[p. 11] [ms: Mr. Feodor Pitcairn, The Singing Angel, Pastel], 47 x 35 1/2 [in.].
"[…] Malgré ma Maladie de cette hiver/ j’ai beaucoup travailler. Mais la vie de/ Paris me fatigue beaucoup. Ma santé/ n’ai [est] pas encore ce que j’était auparavant/ enfin pourvu que je peut rendre mes rêves/ et de temps a autres aller vers cette divines forêts quelles beauté! […] ici il y a eu de grand changement. nous/ avee [avons] transformé la grand[e] pièce/ pour avoir plus de place pour les tableaus. […] J’ai un grand pastel [...] et un autre un Ange avec le magnificat qui ce déplis chantant/ sous une fênetre ou l’on voit un/ paysage avec des arbres en fleurs avec/ un arc-en-ciel. ce paysage est souvenir/ de la vallée de chevreuse. [...]" [sic] (... Despite my illness this winter I have worked a lot. But life in Paris greatly exhausts me. My health is not as good as it was before. Well as long as I can achieve my dreams and go from time to time to this divine forest, what beauty. … Big changes were made here. We have transformed the large room to have more space for the paintings. … I have a large pastel: ... And another one: a singing angel unfolding the Magnificat under a window, through which one can see the countryside with flowering trees and a rainbow.

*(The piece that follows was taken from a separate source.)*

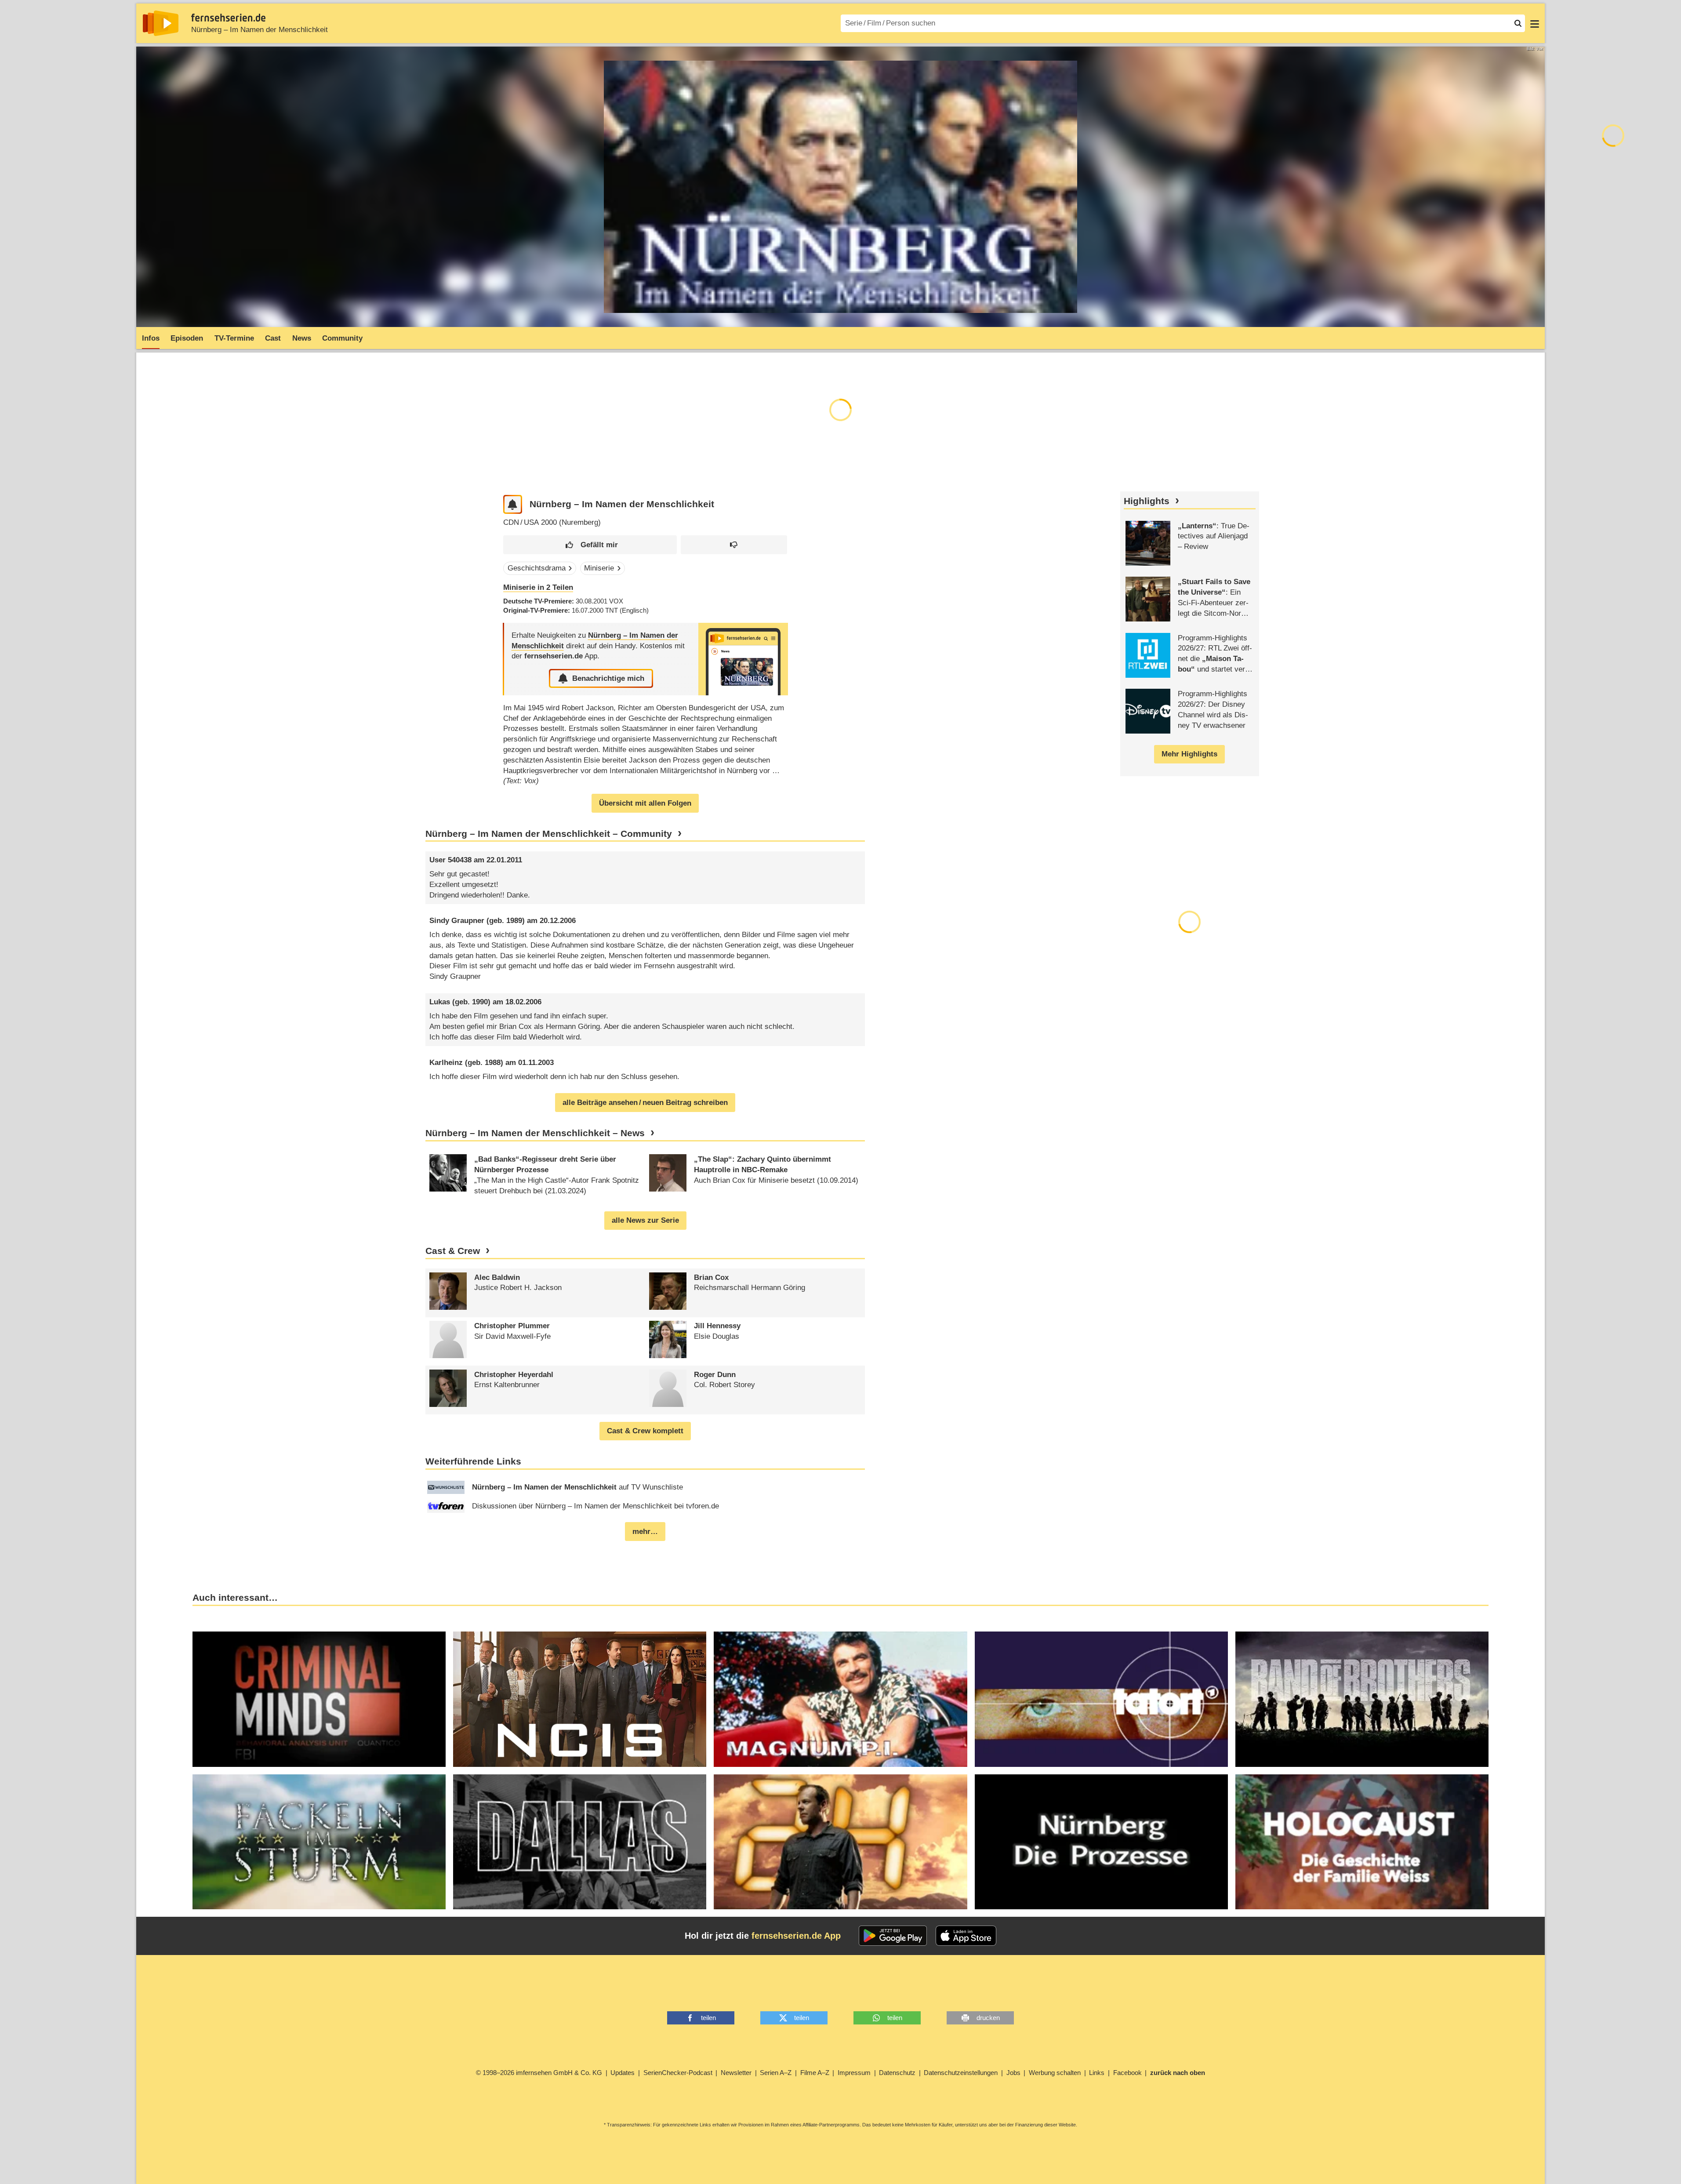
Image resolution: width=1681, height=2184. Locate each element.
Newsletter (736, 2072)
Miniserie (599, 568)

This countryside is a remembrance of the Vallée de Chevreuse [Chevreuse Valley]. ...) (Philippe Smit 1922)
The subject of this painting is based on the poem Sainte (1865) by Stéphane Mallarmé, of which the artist faithfully transposed verses of the first two stanzas in this pastel.1 These lines correspond both to his love of music and to his Swedenborgian vision of the angel.
At the window concealing
the old sandalwood; its gilt slowly flaking away
of her viola sparkling
as of old with flute or mandore,
Is the pale saint, spreading out
the old book that unfolds;
of the Magnificat streaming
as of old according to vesper and compline:
At this glazing of monstrance
Which brushes the harp of the Angel
Formed with its flight of the evening;
For the delicate phalanx
Of the finger that, without the old sandalwood
Nor the old book, she holds balanced
On the instrumental plumage,
Musician of silence.
1. Stéphane Mallarmé, Dix poèmes de Stéphane Mallarmé, Lille: F. Giard; Genève: E. Droz, 1948, p. 36.